We have monitored precipitation volume since 2004 with the USCRN. From 1988 to 2004 we used a mechanical weighing bucket rain gauge and from 1983-1988 we used the volume of precipitation in the precipitation collector used for chemistry monitoring. Data are available in hourly and daily increments and 5-minute increments from the USCRN.

Stream Temperature, Flow and Conductivity

Our stream gauging station is located on the East Branch of Wappinger Creek at a site called the Fern Glen where we monitor stream height, temperature and specific conductance. Data are logged every 15 minutes using a microcomputer called a datalogger. Using stream height measurements and an estimate of the cross-sectional area of the stream, we estimate the volume of water flowing in the stream. We have continuous data from 1993-present.

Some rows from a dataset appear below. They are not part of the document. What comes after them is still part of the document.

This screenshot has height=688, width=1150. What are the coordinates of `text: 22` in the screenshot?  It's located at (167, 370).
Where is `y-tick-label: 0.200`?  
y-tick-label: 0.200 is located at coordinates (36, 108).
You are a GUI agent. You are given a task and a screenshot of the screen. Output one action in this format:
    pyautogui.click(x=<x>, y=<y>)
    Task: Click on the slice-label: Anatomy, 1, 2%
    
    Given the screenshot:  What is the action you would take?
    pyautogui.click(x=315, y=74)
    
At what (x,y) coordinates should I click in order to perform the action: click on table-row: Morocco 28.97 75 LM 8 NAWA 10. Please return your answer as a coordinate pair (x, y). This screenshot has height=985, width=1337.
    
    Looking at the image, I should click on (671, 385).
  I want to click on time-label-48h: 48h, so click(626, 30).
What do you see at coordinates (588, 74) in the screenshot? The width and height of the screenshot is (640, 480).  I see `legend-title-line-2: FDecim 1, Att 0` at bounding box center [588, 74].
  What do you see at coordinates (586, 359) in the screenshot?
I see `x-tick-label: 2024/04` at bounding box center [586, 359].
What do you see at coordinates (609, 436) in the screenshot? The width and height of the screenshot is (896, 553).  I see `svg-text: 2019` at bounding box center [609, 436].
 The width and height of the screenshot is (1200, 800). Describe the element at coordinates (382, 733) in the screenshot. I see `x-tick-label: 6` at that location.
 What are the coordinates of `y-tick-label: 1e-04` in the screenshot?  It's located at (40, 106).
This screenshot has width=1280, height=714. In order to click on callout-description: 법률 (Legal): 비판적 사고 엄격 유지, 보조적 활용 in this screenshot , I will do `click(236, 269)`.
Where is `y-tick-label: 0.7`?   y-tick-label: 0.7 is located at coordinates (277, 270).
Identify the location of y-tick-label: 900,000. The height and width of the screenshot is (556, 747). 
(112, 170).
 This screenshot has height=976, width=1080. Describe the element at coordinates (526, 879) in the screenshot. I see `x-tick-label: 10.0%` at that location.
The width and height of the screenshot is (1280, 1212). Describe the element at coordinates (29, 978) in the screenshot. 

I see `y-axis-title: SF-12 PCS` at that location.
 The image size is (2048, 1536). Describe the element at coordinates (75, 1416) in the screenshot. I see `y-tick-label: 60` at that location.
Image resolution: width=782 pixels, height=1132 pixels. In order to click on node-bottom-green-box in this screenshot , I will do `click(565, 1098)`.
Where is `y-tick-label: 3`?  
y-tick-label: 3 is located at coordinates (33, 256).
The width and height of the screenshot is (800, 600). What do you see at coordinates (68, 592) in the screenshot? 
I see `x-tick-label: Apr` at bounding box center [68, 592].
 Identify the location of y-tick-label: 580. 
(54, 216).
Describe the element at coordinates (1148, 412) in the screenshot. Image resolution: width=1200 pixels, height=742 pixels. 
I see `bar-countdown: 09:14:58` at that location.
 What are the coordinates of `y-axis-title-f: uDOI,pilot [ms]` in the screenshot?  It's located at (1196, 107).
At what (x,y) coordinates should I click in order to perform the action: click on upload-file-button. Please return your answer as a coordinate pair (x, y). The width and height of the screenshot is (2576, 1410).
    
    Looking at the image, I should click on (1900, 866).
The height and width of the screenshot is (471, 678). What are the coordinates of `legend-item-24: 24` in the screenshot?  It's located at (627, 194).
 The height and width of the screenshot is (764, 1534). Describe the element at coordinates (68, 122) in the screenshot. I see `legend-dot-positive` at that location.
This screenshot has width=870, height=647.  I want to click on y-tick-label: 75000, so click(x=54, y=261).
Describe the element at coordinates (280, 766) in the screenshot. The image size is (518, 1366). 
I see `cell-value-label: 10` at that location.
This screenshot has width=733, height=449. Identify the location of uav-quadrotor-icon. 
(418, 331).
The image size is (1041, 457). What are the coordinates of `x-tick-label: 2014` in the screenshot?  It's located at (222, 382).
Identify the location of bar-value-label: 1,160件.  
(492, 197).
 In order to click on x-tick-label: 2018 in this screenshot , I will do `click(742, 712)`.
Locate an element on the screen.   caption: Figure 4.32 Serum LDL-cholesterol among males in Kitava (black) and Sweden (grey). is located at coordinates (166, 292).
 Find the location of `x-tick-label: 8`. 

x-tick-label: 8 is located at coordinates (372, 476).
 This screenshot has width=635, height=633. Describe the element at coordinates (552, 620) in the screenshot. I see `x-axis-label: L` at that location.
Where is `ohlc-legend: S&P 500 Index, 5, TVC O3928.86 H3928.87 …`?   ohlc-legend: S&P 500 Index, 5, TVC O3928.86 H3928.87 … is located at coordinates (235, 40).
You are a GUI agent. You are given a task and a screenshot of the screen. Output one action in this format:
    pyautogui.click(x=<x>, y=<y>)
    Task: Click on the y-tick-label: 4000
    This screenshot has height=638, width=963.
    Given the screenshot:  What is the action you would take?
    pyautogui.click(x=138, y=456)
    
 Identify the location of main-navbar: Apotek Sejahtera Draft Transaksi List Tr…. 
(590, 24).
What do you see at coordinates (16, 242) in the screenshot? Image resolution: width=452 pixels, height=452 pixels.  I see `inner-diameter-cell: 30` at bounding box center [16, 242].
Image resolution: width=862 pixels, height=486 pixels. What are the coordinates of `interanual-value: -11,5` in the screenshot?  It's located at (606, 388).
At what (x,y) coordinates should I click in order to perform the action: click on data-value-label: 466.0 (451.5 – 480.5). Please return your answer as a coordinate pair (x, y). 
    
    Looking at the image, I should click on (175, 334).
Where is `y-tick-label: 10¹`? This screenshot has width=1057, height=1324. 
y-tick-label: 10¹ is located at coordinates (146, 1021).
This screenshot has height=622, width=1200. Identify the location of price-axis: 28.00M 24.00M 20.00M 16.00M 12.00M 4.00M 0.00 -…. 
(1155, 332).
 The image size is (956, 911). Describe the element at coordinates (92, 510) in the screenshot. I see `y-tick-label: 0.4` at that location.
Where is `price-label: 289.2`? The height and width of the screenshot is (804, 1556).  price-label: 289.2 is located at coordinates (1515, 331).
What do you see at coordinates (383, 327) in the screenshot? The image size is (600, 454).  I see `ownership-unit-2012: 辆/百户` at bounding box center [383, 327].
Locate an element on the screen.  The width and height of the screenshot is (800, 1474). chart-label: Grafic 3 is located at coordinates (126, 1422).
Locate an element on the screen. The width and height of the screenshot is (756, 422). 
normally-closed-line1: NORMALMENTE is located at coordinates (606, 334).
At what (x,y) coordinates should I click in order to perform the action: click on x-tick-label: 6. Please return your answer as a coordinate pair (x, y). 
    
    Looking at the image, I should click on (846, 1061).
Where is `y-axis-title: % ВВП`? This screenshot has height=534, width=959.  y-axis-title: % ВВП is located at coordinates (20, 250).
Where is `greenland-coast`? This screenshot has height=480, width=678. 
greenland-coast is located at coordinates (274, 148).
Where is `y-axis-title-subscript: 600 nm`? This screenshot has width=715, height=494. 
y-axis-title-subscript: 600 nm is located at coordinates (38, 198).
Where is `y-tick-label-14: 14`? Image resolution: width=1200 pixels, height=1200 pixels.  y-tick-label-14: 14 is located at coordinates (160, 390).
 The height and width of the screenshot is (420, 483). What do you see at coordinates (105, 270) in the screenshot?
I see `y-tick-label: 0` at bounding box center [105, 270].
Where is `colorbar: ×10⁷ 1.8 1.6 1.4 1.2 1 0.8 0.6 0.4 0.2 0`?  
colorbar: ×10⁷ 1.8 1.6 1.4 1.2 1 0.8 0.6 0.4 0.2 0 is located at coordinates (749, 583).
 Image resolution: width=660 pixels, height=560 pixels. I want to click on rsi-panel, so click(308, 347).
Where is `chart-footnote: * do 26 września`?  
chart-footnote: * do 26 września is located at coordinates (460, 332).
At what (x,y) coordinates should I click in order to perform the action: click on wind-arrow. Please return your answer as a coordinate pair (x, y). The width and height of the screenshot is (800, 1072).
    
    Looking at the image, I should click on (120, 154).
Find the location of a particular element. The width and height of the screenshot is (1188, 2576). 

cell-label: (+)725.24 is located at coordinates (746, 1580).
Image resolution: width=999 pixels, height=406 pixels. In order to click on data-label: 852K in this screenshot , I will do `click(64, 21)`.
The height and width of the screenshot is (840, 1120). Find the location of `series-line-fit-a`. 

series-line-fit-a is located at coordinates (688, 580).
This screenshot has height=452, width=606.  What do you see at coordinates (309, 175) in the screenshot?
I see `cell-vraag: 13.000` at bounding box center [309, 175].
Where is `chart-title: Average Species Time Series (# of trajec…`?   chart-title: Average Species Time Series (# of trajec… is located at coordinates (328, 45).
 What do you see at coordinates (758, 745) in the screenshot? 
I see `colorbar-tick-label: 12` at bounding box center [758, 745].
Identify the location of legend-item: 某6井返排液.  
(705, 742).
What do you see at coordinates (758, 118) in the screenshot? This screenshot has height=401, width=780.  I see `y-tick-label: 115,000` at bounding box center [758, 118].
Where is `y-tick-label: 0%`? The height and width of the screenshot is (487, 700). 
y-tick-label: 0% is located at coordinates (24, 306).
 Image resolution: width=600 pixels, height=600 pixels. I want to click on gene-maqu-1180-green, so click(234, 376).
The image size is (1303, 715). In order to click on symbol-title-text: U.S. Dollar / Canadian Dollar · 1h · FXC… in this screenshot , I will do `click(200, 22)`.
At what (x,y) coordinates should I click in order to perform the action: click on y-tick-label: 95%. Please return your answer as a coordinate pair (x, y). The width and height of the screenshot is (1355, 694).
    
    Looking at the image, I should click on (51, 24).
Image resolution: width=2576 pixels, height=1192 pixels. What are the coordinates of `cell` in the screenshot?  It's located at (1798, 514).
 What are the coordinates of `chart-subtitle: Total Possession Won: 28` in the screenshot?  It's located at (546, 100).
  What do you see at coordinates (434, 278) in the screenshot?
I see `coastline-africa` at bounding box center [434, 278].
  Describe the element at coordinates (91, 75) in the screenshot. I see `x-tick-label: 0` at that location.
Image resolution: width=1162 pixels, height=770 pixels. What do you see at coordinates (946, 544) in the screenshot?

Soil Moisture & the Freeze/Thaw State of Soil

The soil water content, soil temperature and the freeze/thaw state of soil are critical for understanding droughts, floods and movement of water through the landscape. In addition, production of CO2 from the earth’s surface is dependent on these key parameters. To understand these critical processes, we support colleagues from US Climate Reference Network, City University of New York NOAA Cooperative Remote Sensing Science and Technology, and the USDA ARS Hydrology and Remote Sensing Laboratory to monitor soil moisture and temperature at the landscape scale using sensors located at 8 sites within a 40 km grid square, including the Cary Institute.